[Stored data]
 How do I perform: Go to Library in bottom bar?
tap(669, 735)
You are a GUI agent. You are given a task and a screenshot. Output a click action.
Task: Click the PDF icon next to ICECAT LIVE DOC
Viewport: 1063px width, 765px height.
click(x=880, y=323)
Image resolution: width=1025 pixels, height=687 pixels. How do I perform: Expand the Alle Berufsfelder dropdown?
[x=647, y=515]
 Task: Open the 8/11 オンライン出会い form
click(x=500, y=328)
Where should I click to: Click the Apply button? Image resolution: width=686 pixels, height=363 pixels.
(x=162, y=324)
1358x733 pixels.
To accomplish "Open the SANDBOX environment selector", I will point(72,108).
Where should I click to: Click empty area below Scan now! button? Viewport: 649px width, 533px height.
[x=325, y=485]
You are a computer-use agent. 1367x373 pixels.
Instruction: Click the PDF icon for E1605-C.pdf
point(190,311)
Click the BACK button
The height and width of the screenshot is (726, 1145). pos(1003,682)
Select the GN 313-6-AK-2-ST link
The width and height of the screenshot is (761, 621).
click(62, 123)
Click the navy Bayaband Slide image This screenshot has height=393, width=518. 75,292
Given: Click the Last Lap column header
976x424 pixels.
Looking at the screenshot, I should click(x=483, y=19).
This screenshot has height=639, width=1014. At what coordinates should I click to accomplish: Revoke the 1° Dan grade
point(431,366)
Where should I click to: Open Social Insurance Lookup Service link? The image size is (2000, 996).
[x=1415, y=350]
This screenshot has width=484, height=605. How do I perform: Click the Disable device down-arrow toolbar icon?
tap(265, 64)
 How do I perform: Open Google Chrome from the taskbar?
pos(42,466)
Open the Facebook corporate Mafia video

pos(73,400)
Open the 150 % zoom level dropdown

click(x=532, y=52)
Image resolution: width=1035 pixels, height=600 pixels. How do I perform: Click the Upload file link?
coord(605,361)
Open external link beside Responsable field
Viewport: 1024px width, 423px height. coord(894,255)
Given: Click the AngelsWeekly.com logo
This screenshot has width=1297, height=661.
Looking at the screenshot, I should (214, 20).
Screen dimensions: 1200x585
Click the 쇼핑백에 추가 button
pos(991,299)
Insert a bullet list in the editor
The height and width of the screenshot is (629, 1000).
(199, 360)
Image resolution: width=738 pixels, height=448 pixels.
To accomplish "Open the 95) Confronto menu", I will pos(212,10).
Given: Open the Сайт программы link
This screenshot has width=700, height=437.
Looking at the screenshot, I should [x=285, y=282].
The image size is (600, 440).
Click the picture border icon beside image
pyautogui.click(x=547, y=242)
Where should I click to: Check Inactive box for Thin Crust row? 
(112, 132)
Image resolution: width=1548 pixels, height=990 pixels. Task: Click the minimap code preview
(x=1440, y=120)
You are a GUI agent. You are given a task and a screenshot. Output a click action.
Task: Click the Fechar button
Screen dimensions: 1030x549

__Your assignment__: A complete, exact transcription of the data above is required.

__Result of this exercise__:
 How do I perform: Go to Library in bottom bar?
tap(669, 735)
You are a GUI agent. You are given a task and a screenshot. Output a click action.
Task: Click the PDF icon next to ICECAT LIVE DOC
Viewport: 1063px width, 765px height.
click(x=880, y=323)
Image resolution: width=1025 pixels, height=687 pixels. How do I perform: Expand the Alle Berufsfelder dropdown?
[x=647, y=515]
 Task: Open the 8/11 オンライン出会い form
click(x=500, y=328)
Where should I click to: Click the Apply button? Image resolution: width=686 pixels, height=363 pixels.
(x=162, y=324)
1358x733 pixels.
To accomplish "Open the SANDBOX environment selector", I will point(72,108).
Where should I click to: Click empty area below Scan now! button? Viewport: 649px width, 533px height.
[x=325, y=485]
You are a computer-use agent. 1367x373 pixels.
Instruction: Click the PDF icon for E1605-C.pdf
point(190,311)
Click the BACK button
The height and width of the screenshot is (726, 1145). pos(1003,682)
Select the GN 313-6-AK-2-ST link
The width and height of the screenshot is (761, 621).
click(62, 123)
Click the navy Bayaband Slide image This screenshot has height=393, width=518. 75,292
Given: Click the Last Lap column header
976x424 pixels.
Looking at the screenshot, I should click(x=483, y=19).
This screenshot has height=639, width=1014. At what coordinates should I click to accomplish: Revoke the 1° Dan grade
point(431,366)
Where should I click to: Open Social Insurance Lookup Service link? The image size is (2000, 996).
[x=1415, y=350]
This screenshot has width=484, height=605. How do I perform: Click the Disable device down-arrow toolbar icon?
tap(265, 64)
 How do I perform: Open Google Chrome from the taskbar?
pos(42,466)
Open the Facebook corporate Mafia video

pos(73,400)
Open the 150 % zoom level dropdown

click(x=532, y=52)
Image resolution: width=1035 pixels, height=600 pixels. How do I perform: Click the Upload file link?
coord(605,361)
Open external link beside Responsable field
Viewport: 1024px width, 423px height. coord(894,255)
Given: Click the AngelsWeekly.com logo
This screenshot has width=1297, height=661.
Looking at the screenshot, I should (214, 20).
Screen dimensions: 1200x585
Click the 쇼핑백에 추가 button
pos(991,299)
Insert a bullet list in the editor
The height and width of the screenshot is (629, 1000).
(199, 360)
Image resolution: width=738 pixels, height=448 pixels.
To accomplish "Open the 95) Confronto menu", I will pos(212,10).
Given: Open the Сайт программы link
This screenshot has width=700, height=437.
Looking at the screenshot, I should [x=285, y=282].
The image size is (600, 440).
Click the picture border icon beside image
pyautogui.click(x=547, y=242)
Where should I click to: Check Inactive box for Thin Crust row? 
(112, 132)
Image resolution: width=1548 pixels, height=990 pixels. Task: Click the minimap code preview
(x=1440, y=120)
You are a GUI agent. You are given a task and a screenshot. Output a click action.
Task: Click the Fechar button
Screen dimensions: 1030x549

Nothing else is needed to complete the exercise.